## TASK ITEM
All lines up to and including the one that contains "Given: Click the rightmost LED diode symbol" are to be transcribed exactly, starting from the first line of the records.
[SUPPLIED DATA]
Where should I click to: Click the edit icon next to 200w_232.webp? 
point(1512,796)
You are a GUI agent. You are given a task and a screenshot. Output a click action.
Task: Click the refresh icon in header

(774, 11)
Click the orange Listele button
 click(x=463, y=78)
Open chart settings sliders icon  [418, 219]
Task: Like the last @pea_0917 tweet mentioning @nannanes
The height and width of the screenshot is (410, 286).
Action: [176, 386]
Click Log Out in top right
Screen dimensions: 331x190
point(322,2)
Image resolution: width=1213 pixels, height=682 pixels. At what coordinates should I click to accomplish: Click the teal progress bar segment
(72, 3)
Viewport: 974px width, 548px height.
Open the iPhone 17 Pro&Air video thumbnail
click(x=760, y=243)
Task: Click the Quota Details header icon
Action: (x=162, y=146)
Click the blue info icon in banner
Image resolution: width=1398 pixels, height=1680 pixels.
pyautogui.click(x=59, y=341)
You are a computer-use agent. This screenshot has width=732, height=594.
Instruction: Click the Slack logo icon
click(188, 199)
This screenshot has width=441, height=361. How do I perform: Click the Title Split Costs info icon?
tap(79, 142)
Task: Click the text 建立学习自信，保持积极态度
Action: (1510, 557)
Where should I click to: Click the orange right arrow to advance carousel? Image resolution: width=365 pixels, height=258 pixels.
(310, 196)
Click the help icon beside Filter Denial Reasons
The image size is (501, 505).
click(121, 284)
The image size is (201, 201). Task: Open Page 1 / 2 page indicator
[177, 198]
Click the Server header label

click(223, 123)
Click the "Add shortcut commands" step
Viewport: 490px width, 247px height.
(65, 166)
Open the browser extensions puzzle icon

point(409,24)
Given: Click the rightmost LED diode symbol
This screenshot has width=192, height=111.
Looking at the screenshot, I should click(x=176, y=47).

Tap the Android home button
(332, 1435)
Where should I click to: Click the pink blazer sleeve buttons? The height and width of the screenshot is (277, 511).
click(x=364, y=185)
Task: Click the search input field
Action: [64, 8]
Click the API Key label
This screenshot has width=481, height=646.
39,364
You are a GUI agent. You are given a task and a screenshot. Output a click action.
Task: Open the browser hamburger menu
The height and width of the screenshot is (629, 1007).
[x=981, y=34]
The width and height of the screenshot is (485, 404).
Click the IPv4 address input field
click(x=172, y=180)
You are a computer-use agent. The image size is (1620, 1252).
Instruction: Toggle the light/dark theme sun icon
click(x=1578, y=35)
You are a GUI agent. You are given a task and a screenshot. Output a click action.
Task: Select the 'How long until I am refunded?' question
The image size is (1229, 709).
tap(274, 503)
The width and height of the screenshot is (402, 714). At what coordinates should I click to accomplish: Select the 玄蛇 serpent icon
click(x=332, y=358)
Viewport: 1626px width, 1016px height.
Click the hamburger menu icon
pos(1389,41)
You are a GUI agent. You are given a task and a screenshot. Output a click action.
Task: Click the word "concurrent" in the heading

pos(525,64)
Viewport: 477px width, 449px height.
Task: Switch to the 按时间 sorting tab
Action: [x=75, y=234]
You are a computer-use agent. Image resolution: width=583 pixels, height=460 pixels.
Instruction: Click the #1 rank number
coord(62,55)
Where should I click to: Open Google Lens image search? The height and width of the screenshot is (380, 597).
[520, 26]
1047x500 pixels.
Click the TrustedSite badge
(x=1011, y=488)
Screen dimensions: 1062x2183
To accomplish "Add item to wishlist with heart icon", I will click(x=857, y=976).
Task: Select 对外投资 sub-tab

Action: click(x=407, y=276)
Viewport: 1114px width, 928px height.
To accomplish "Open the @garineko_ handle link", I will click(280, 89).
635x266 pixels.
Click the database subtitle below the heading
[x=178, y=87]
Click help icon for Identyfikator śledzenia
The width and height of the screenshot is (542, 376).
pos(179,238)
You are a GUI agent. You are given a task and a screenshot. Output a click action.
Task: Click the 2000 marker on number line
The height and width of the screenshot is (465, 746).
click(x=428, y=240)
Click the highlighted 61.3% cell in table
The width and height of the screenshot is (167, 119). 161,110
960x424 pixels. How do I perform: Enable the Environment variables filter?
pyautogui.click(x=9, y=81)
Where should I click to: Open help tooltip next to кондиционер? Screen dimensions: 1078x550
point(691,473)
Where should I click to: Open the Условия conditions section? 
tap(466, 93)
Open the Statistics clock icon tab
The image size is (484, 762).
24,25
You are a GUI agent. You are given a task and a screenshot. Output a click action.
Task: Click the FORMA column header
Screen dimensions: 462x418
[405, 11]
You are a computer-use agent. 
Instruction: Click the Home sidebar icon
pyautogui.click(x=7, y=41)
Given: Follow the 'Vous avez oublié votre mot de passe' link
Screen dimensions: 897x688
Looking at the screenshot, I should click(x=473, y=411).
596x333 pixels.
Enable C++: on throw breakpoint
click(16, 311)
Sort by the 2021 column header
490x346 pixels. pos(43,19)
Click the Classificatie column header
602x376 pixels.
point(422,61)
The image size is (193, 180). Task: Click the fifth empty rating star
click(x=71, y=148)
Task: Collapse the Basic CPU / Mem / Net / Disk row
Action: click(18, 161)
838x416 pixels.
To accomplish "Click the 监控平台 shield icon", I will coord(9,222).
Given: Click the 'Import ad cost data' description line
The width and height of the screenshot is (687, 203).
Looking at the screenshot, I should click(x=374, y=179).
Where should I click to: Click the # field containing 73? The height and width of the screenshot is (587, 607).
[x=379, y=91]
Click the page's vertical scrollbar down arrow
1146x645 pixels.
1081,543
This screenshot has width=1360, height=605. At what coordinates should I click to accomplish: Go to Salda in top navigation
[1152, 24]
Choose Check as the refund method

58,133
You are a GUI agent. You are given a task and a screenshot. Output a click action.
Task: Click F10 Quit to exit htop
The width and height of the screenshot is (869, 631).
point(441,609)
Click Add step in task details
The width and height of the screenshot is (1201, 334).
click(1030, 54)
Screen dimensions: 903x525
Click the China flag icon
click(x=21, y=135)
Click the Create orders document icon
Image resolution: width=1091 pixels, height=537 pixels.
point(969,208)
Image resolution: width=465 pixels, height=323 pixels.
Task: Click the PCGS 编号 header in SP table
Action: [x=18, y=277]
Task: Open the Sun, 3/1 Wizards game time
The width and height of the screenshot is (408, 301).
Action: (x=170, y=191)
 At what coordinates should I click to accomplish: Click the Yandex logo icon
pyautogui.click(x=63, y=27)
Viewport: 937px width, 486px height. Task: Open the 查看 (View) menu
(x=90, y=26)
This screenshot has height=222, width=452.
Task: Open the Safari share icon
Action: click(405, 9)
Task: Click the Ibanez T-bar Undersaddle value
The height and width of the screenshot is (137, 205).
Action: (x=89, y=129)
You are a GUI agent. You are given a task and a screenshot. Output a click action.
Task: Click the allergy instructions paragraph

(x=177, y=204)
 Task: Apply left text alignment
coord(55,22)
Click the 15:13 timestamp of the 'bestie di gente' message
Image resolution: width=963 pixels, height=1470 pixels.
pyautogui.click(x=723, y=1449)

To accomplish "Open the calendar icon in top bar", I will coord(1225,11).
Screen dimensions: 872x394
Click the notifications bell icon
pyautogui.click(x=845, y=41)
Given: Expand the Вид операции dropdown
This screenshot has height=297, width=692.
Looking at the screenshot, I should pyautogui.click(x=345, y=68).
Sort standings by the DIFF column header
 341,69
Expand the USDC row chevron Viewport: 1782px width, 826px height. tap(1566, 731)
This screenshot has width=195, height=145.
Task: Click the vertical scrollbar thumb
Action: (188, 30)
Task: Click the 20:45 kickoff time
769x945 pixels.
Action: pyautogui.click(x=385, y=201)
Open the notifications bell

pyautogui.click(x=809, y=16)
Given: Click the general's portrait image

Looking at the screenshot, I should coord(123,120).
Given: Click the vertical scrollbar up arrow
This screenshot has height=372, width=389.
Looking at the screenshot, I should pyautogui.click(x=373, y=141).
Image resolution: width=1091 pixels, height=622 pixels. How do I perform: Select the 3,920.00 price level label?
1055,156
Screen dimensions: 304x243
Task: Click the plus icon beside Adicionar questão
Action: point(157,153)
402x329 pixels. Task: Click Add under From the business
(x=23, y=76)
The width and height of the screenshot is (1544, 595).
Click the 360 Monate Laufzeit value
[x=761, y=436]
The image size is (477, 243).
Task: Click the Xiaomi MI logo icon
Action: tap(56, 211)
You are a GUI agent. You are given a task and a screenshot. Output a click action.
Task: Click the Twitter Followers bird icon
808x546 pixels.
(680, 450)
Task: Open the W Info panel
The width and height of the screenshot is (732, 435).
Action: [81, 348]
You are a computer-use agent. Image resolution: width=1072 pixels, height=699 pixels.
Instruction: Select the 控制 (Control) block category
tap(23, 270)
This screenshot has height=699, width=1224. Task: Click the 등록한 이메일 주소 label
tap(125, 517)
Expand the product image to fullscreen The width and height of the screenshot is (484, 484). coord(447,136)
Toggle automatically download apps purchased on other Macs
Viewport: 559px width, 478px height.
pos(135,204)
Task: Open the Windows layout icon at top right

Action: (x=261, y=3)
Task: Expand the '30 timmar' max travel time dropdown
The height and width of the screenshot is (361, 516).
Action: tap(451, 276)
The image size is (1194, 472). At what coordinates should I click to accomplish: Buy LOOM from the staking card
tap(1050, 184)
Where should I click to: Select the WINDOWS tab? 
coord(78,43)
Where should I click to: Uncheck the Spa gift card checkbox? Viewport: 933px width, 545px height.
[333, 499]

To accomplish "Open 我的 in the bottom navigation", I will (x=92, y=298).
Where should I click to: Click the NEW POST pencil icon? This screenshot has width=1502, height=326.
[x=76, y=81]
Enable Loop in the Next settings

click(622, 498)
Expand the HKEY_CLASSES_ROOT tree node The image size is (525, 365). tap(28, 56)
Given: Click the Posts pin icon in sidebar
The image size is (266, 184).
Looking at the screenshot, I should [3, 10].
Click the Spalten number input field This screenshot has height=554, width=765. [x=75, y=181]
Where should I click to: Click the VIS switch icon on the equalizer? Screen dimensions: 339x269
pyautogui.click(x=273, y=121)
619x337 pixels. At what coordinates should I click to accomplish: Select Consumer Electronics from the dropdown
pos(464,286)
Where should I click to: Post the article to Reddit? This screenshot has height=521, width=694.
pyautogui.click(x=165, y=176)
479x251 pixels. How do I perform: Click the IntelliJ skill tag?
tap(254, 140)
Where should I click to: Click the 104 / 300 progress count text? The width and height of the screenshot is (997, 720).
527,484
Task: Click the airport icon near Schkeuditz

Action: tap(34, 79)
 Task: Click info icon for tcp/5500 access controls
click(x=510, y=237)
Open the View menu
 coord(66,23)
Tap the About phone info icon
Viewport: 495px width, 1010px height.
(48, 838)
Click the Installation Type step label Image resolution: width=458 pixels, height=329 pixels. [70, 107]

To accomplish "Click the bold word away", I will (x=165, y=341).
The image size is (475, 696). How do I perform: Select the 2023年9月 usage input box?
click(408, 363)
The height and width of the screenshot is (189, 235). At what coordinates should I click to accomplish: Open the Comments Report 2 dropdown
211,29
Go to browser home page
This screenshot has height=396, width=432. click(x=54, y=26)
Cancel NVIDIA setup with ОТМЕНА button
[/SUPPLIED DATA]
## RESULT
Where should I click to: Click the edit icon next to 200w_232.webp? 
point(1512,796)
You are a GUI agent. You are given a task and a screenshot. Output a click action.
Task: Click the refresh icon in header

(774, 11)
Click the orange Listele button
 click(x=463, y=78)
Open chart settings sliders icon  [418, 219]
Task: Like the last @pea_0917 tweet mentioning @nannanes
The height and width of the screenshot is (410, 286).
Action: [176, 386]
Click Log Out in top right
Screen dimensions: 331x190
point(322,2)
Image resolution: width=1213 pixels, height=682 pixels. At what coordinates should I click to accomplish: Click the teal progress bar segment
(72, 3)
Viewport: 974px width, 548px height.
Open the iPhone 17 Pro&Air video thumbnail
click(x=760, y=243)
Task: Click the Quota Details header icon
Action: (x=162, y=146)
Click the blue info icon in banner
Image resolution: width=1398 pixels, height=1680 pixels.
pyautogui.click(x=59, y=341)
You are a computer-use agent. This screenshot has width=732, height=594.
Instruction: Click the Slack logo icon
click(188, 199)
This screenshot has width=441, height=361. How do I perform: Click the Title Split Costs info icon?
tap(79, 142)
Task: Click the text 建立学习自信，保持积极态度
Action: (1510, 557)
Where should I click to: Click the orange right arrow to advance carousel? Image resolution: width=365 pixels, height=258 pixels.
(310, 196)
Click the help icon beside Filter Denial Reasons
The image size is (501, 505).
click(121, 284)
The image size is (201, 201). Task: Open Page 1 / 2 page indicator
[177, 198]
Click the Server header label

click(223, 123)
Click the "Add shortcut commands" step
Viewport: 490px width, 247px height.
(65, 166)
Open the browser extensions puzzle icon

point(409,24)
Given: Click the rightmost LED diode symbol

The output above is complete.